QUOTED PASSAGE
^^^^

Saturday, December 16, 2006

Gold Pigs

I got an annual newsletter from a family friend, she says:

The lunar New Year is a Year of the Pig. It is believed to be a year of gold pig (rather than wood, water, fire, earth pigs.) So many couples plan to have their babies born in this lucky year. It's estimated that 100 ,000 babies will be born in Beijing! (We didn't know this until we read reports in the newspapers. My daughter-in-law is thirty-three and it is high time for her to have a baby, gold pig or not. When the pig babies (as they are called fondly here in China) grow up they will be faced with tougher competitions in going to good schools, universities, job-hunting, etc. I doubt they will feel lucky then. But for the moment we don't have to worry about those things.

Wow, I feel anxious now too, maybe I should start on folic acid and flaxseed oil as well. But seriously, the theory is too simplistic, there is not way everyone born in lunar calendar 2007 will be lucky. There is got to be an empirical way to disprove this, maybe do a Seven Up documentary on the pig babies and see how they fare in life.

Thursday, November 09, 2006

No More Pills for Me?

I started on the Pill, Yasmin, to be exact, a couple days ago, and haven't felt normal since.

A wave of irritation assaulted me the morning after I took the first pill at midnight. I attributed it to everyday crankiness, then I started feeling dizzy. And not the kind of dizzyness I could ignore either, I almost had to stop working on the computer since it was hard to focus on anything.

Then my tastes changed, my usual favorites: meatballs, grilled chicken, sauted fish... began to taste foul. Fruits and vegetables became insanely delicious though. Was Yasmin invented by vegetarian pharmacists?

But as with most things in this world, there was an upside, I became really articulate, even a little agressive, just enough to correct my typical shyness. I was more outgoing too.

^^^^

DATA SHOWN
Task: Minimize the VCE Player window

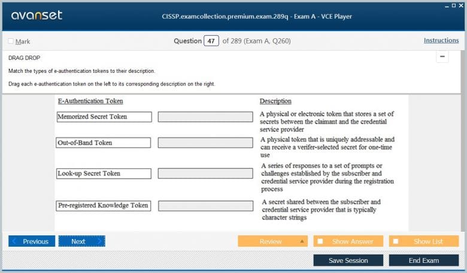Action: [447, 5]
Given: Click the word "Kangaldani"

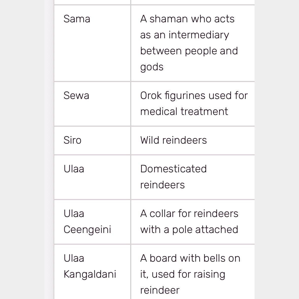Looking at the screenshot, I should click(90, 274).
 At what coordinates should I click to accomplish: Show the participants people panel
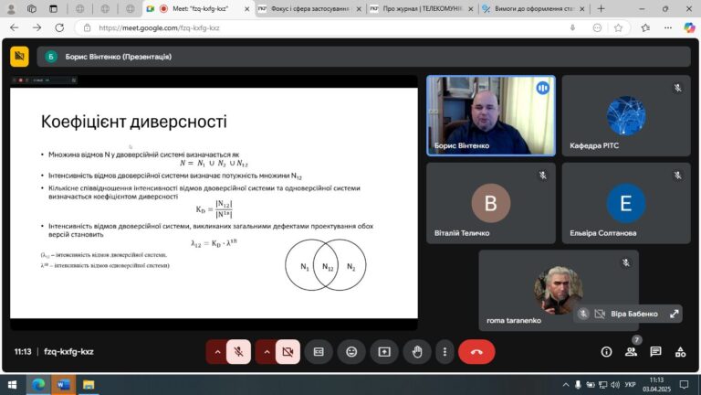[x=631, y=351]
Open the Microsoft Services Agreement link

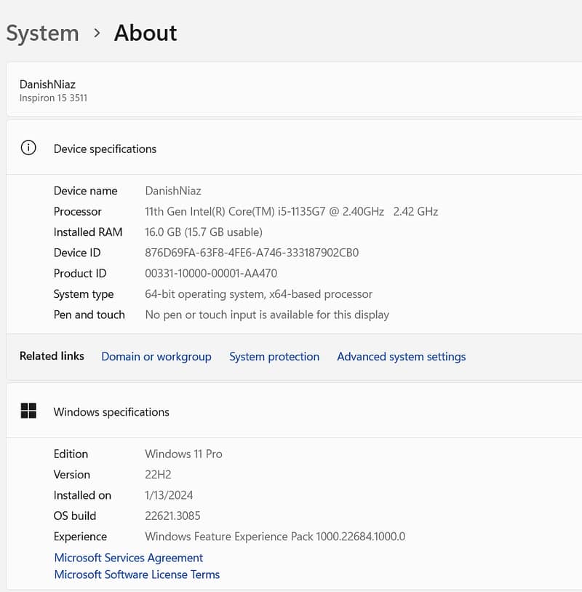129,558
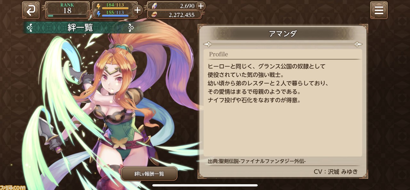Add gems with the plus button

[x=201, y=6]
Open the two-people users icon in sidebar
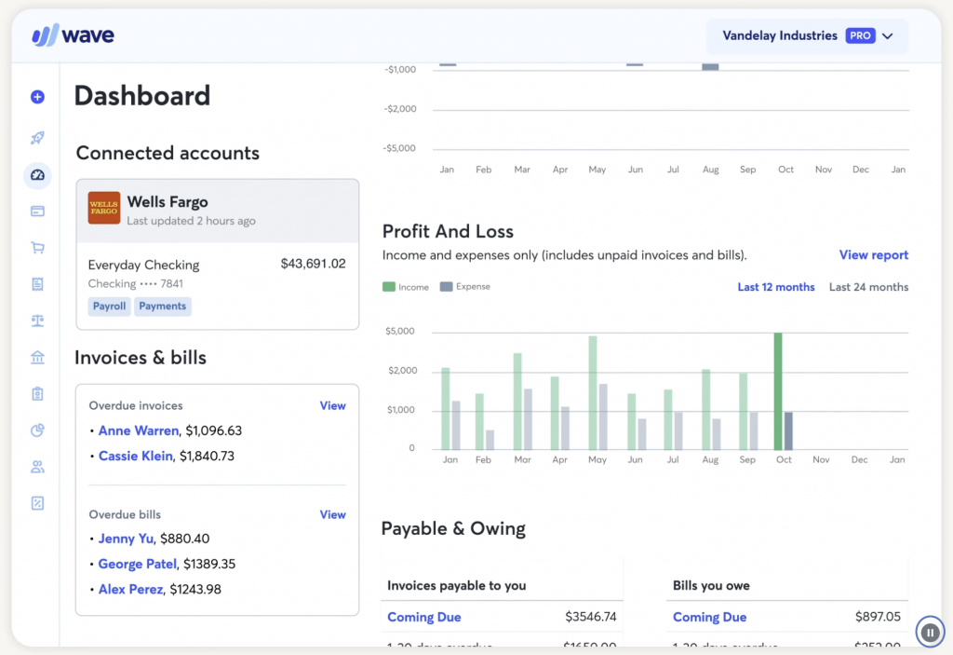The width and height of the screenshot is (953, 655). (x=37, y=467)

^^^^

WHAT TO DO
A. According to the blog excerpt, which brand of the Pill did the writer start taking?
B. Decide whether each statement agrees with the blog excerpt: (i) The writer took the first pill at midnight. (ii) Fruits and vegetables began to taste foul to the writer. (iii) The daughter-in-law mentioned in the newsletter is thirty-three.
C. Reproduce the part of the blog excerpt from "The lunar New" to "about those things.".
The listing has no connection to the blog excerpt.

ANSWERS FOR THE TASKS
A. Yasmin.

B.
(i) Yes: "the morning after I took the first pill at midnight"
(ii) No: "Fruits and vegetables became insanely delicious though."
(iii) Yes: "My daughter-in-law is thirty-three"

C.
The lunar New Year is a Year of the Pig. It is believed to be a year of gold pig (rather than wood, water, fire, earth pigs.) So many couples plan to have their babies born in this lucky year. It's estimated that 100 ,000 babies will be born in Beijing! (We didn't know this until we read reports in the newspapers. My daughter-in-law is thirty-three and it is high time for her to have a baby, gold pig or not. When the pig babies (as they are called fondly here in China) grow up they will be faced with tougher competitions in going to good schools, universities, job-hunting, etc. I doubt they will feel lucky then. But for the moment we don't have to worry about those things.